School-based health clinics will be added to Taylor County Schools at the beginning of the 2018-2019 academic year, and a long-awaited addition just opened its doors on May 1.

“With the beginning of Mental Health Awareness Month, we did a ribbon cutting opening our behavioral health services,” Van Horn said. “It’s a new practice within our health department. It took us over a year to receive licensure to provide that.”

Van Horn said the department frequently adds new services as new needs in the community arise and are identified.

“We look for services that the people of Taylor County need and can use that are not being adequately filled in other means. We step up and provide those services,” he said. “We don’t know what tomorrow is going to bring, but we stand firm to provide those services if we can.”

He’s confident that a new facility would help to enhance even more programs.

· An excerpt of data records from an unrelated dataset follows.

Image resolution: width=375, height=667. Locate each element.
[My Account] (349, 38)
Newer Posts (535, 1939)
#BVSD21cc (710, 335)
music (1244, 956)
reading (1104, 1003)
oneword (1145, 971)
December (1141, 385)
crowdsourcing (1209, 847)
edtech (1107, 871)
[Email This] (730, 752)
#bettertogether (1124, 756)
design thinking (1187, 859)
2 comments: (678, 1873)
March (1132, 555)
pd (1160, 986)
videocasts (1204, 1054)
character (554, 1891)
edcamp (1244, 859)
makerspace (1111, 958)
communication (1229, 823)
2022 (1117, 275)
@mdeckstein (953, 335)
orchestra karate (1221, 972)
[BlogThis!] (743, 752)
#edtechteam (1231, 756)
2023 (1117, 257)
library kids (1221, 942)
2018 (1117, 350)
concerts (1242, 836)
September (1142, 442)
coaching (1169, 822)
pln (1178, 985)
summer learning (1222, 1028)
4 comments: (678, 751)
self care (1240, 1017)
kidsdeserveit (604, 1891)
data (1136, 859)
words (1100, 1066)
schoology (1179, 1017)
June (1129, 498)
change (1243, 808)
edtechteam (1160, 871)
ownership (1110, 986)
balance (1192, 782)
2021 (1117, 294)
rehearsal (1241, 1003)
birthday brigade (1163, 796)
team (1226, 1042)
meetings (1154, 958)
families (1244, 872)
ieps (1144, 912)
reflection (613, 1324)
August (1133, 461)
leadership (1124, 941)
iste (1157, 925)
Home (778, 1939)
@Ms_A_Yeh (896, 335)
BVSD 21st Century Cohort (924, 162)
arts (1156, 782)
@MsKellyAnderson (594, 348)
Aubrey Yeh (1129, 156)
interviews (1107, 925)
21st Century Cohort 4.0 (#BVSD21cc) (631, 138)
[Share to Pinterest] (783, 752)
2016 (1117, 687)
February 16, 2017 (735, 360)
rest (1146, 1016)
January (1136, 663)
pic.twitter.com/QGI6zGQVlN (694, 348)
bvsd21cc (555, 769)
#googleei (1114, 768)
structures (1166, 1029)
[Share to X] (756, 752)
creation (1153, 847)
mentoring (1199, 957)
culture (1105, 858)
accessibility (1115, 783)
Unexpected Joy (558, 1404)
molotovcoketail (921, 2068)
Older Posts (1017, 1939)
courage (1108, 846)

“We anticipate growth in the programs that we provide, and therefore that will create additional job opportunities for people and additional employees,” he said.

The five other levies are renewals that would require no changes in the tax base. Those include funding needed for senior citizens, emergency departments, volunteer fire departments and libraries.

Van Horn said he is optimistic that the levies will pass in Taylor County.

“The people of Taylor County have been very supportive over the years,” he said. “The levies are required to pass with a 60 percent margin, and historically they have passed in Taylor County in the neighborhood of 78 to 80 percent yes votes. The feedback that I’m getting and the history that I’ve looked at does seem to indicate a very positive mood toward the support of these vital levies.”